Given the records below, would you repeat exactly the lines that begin at the one containing "Instruction: Open Quick" and end at the one containing "You are a computer-use agent. This", inclusive?

##### Provided entries #####

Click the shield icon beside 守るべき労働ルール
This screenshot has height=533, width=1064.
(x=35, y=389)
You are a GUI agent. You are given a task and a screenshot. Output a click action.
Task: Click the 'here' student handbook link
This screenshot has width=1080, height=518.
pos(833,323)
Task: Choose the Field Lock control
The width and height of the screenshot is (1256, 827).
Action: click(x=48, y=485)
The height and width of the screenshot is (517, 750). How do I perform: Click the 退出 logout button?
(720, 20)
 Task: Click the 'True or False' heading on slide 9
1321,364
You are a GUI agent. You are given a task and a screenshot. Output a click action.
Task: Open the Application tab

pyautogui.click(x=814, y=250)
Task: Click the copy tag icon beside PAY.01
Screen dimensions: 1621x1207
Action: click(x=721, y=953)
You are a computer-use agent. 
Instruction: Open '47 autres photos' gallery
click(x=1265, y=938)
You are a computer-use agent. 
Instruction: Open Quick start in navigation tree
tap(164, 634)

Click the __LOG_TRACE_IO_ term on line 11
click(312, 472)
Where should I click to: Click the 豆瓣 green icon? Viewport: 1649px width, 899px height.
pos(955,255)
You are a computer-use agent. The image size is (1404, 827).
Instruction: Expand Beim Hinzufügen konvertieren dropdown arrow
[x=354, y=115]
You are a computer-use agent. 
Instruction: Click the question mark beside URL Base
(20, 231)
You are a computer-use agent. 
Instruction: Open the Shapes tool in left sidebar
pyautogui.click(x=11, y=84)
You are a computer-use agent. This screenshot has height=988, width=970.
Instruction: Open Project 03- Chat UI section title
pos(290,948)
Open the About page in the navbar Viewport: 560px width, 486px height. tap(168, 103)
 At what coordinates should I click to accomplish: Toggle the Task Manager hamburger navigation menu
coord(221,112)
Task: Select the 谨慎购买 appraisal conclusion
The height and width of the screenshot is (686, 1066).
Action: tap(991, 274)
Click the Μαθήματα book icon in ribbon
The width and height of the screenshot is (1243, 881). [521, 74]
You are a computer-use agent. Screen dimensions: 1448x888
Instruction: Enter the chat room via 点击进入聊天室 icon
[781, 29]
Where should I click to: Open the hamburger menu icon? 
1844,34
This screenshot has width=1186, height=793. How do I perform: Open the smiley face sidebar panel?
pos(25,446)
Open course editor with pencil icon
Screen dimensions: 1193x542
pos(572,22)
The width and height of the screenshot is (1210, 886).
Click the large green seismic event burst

#####

Problem solution:
Instruction: Open Quick start in navigation tree
tap(164, 634)

Click the __LOG_TRACE_IO_ term on line 11
click(312, 472)
Where should I click to: Click the 豆瓣 green icon? Viewport: 1649px width, 899px height.
pos(955,255)
You are a computer-use agent. The image size is (1404, 827).
Instruction: Expand Beim Hinzufügen konvertieren dropdown arrow
[x=354, y=115]
You are a computer-use agent. 
Instruction: Click the question mark beside URL Base
(20, 231)
You are a computer-use agent. 
Instruction: Open the Shapes tool in left sidebar
pyautogui.click(x=11, y=84)
You are a computer-use agent. This screenshot has height=988, width=970.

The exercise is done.